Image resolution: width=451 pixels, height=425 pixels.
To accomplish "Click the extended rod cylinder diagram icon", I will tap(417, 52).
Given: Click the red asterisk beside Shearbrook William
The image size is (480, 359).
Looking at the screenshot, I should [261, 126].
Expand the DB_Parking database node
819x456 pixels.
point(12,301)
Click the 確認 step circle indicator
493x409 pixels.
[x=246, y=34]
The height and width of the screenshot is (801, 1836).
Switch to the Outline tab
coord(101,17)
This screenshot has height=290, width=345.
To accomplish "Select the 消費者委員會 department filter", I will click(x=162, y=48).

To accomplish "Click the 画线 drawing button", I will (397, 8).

--

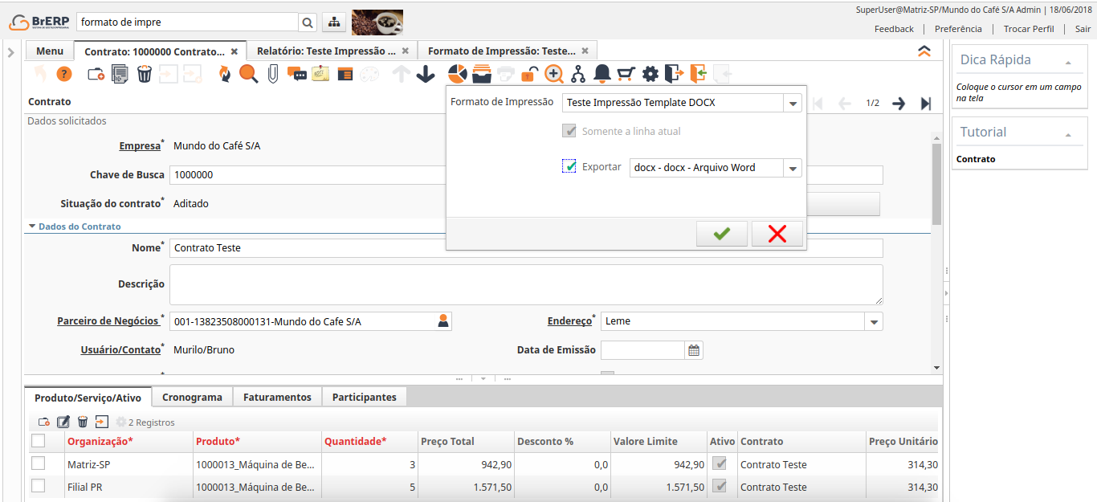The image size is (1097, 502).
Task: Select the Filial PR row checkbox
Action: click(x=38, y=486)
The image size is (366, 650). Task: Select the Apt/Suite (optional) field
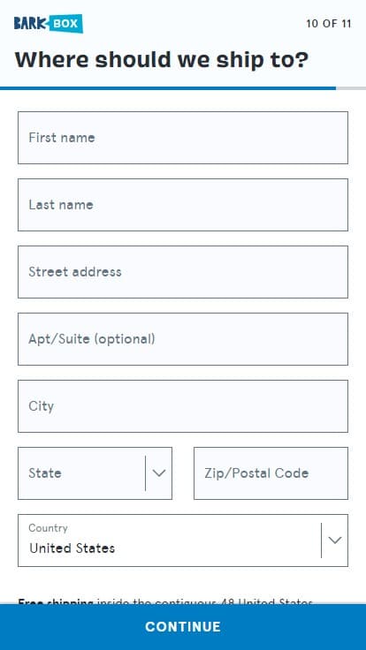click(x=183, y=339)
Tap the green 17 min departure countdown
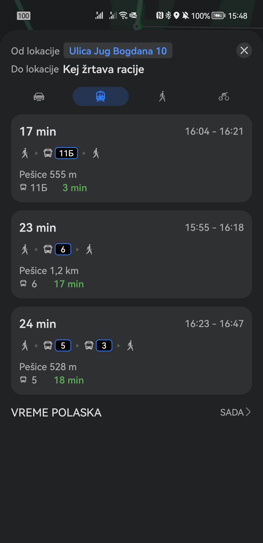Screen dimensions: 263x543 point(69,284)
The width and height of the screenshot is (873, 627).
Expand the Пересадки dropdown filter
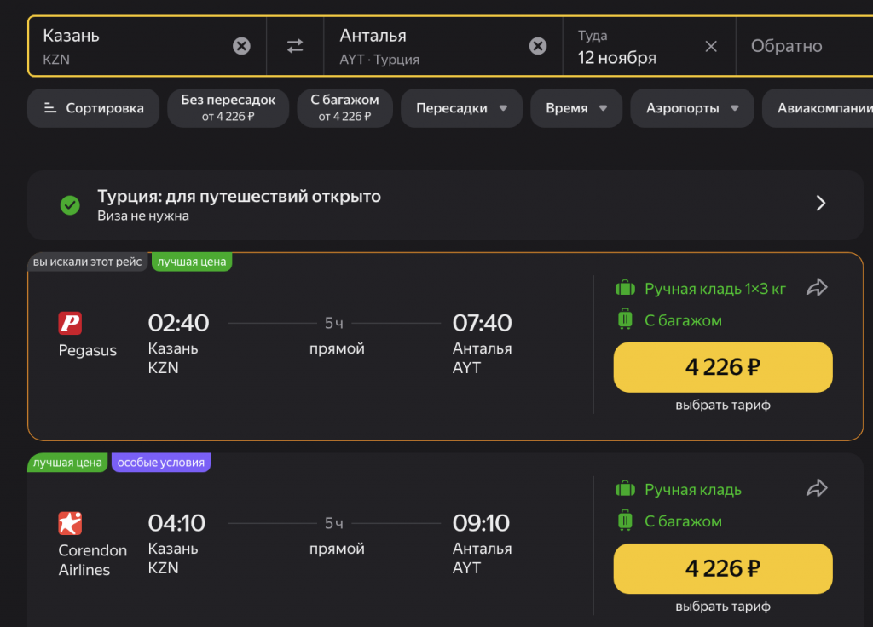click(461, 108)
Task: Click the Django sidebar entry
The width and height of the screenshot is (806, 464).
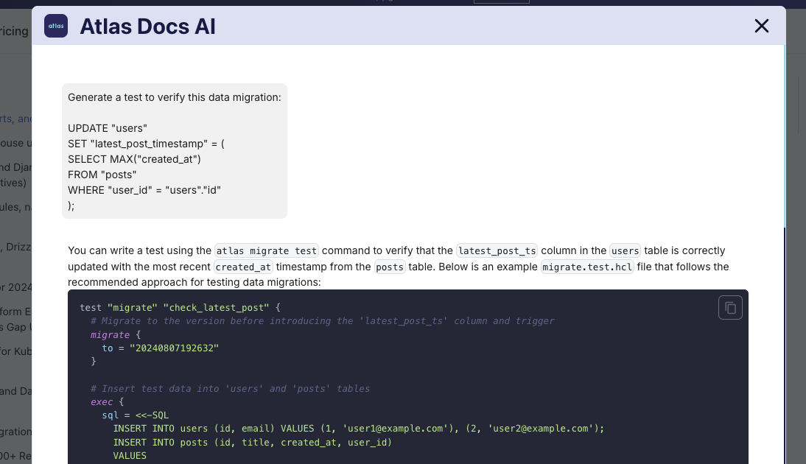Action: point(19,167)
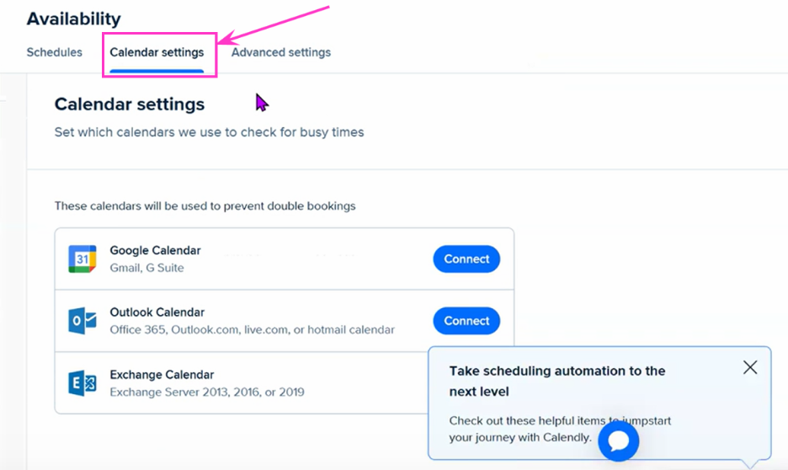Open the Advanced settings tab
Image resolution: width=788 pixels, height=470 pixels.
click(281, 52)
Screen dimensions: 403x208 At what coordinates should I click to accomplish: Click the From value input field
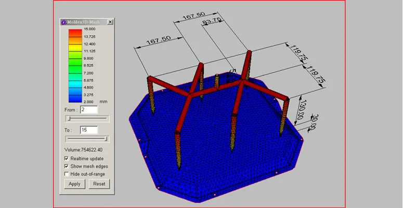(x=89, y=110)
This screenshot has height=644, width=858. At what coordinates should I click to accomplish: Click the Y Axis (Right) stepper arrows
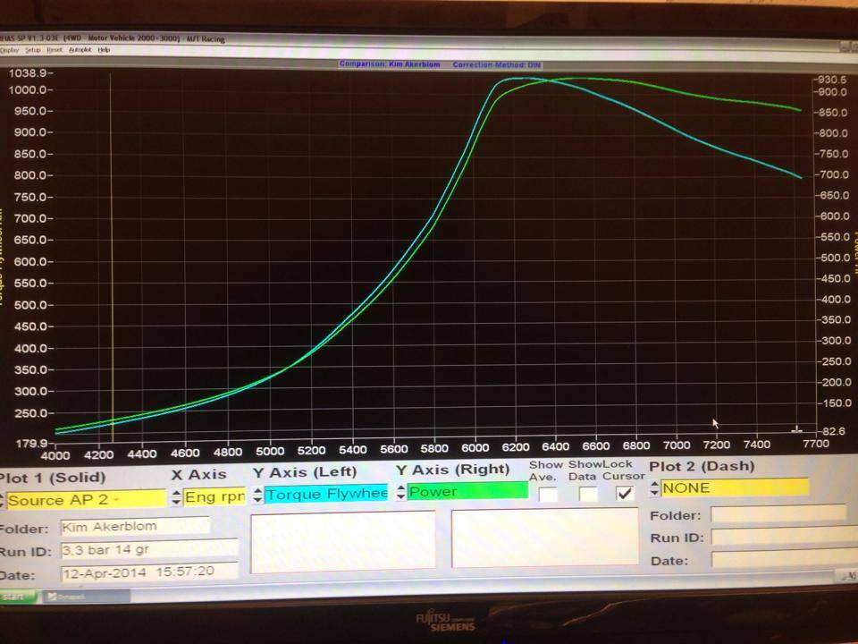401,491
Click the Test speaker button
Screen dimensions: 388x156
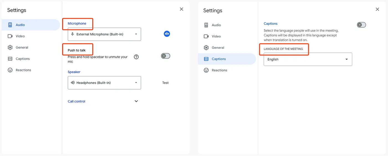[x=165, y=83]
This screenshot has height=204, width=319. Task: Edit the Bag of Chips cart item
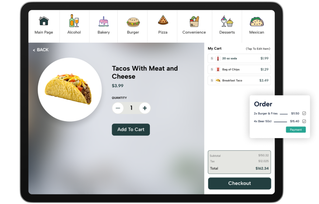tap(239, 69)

= WORK REQUIRED =
Write out exactly the lines above from the line with "Image resolution: width=451" through the line with "Given: Click the", both of them included, and leave out all other lines.

= FINISHED EXERCISE =
Image resolution: width=451 pixels, height=425 pixels.
To accomplish "Click the extended rod cylinder diagram icon", I will tap(417, 52).
Given: Click the red asterisk beside Shearbrook William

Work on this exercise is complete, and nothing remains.